Tacos al Carbon looked like a late-night fiesta. A square of asphalt behind the Jiffy Lube on Military Trail was strung with lights and packed with people. Young women in vivid clothes looked like they were finishing—or starting—a night at the clubs. They chatted and flirted with young dark-haired men. Older men and women in uniforms and scrubs had the weary look of workers heading home. Some placed orders in rapid Spanish. Others spoke slow “gringo Spanish” or English.

All were there with one purpose—to celebrate real Mexican food.

Helen saw yellow taco trucks with red awnings on one side of the lot and a yellow brick building on the other. A sign promised ROASTED CORN.

Diners picked their drinks out of white plastic coolers and bellied up to the trucks to put in their orders and pay. Phil parked the Jeep in the back of the crowded lot and said, “I know what I want. What can I get you?”

“A chicken burrito,” Helen said. “And guacamole.”

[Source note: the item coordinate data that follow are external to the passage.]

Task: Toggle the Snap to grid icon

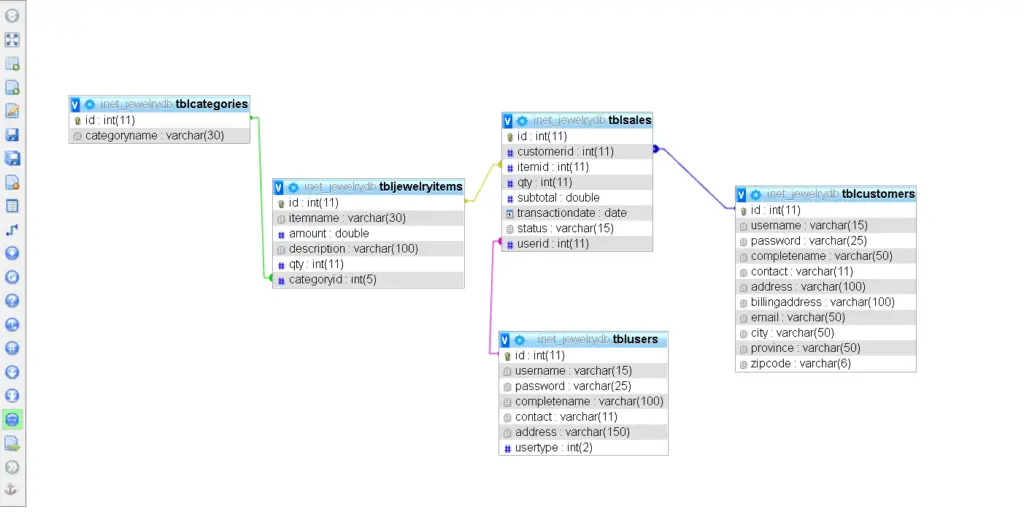Action: [x=12, y=348]
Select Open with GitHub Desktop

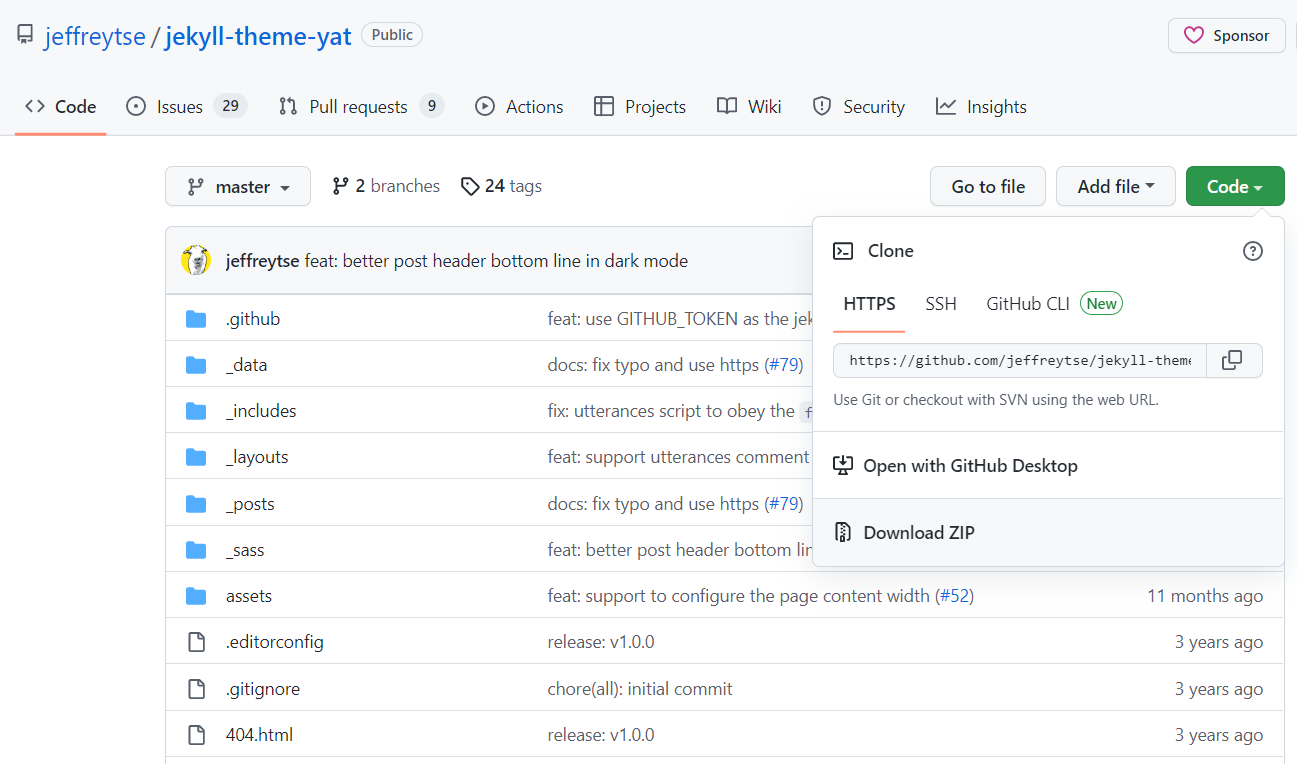[970, 466]
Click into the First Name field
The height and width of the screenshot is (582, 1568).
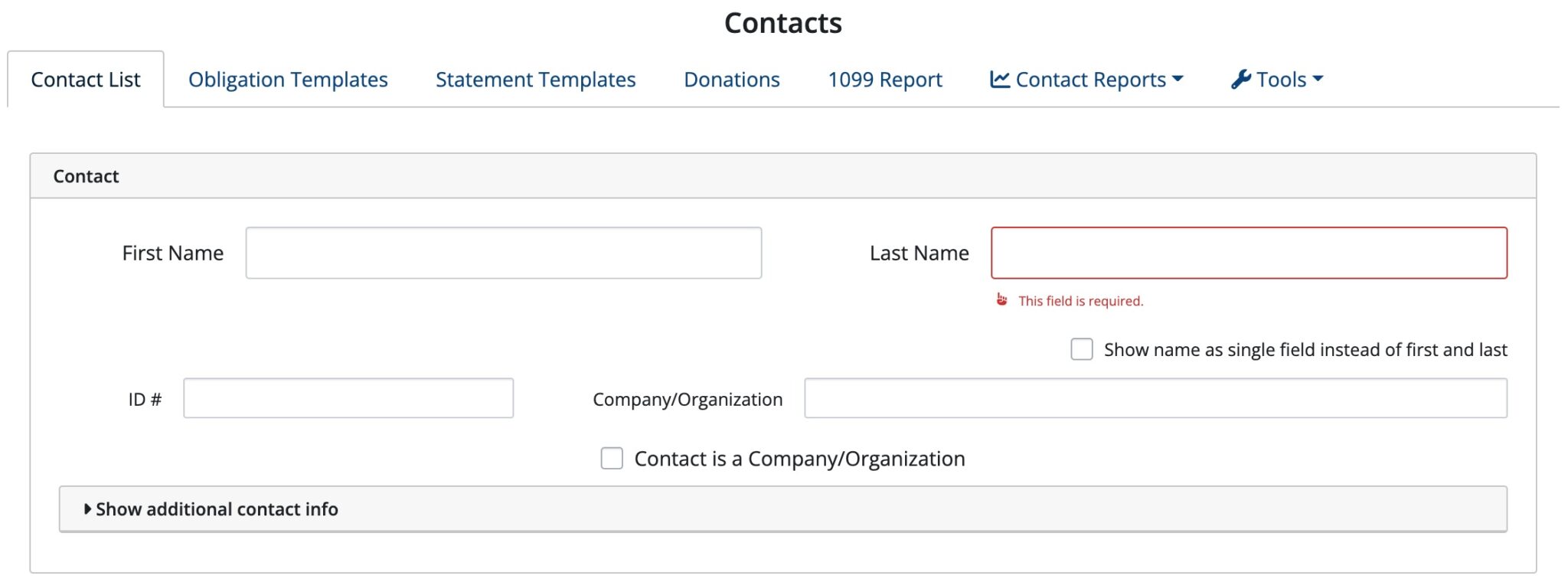click(503, 253)
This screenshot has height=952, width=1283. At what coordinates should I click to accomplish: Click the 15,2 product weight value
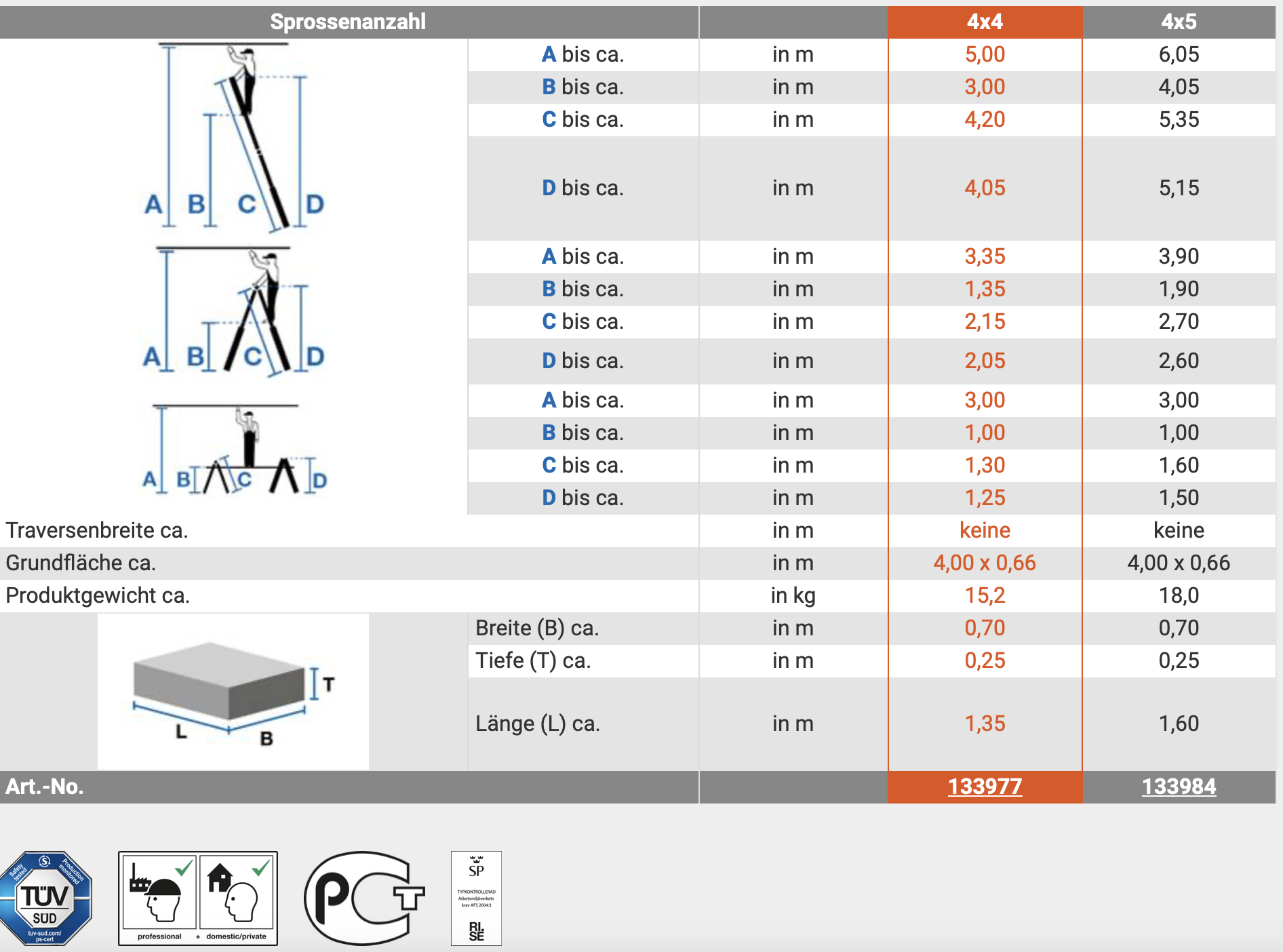(x=985, y=595)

“You want a beer?” he asked, poking through a cooler.

“Water,” Helen said. “We have to meet the captain at seven thirty tomorrow morning.”

“Quick! That couple is leaving the picnic table at the end of the lot,” Phil said. “Snag it.”

The young Latino couple was still gathering their trash when Helen claimed the table. She watched Phil juggle two brimming paper plates, a bottle of water, a beer and an aluminum container with a white paper bag on top. Once the food was safely on the table, Phil pulled a wad of paper napkins from his pocket.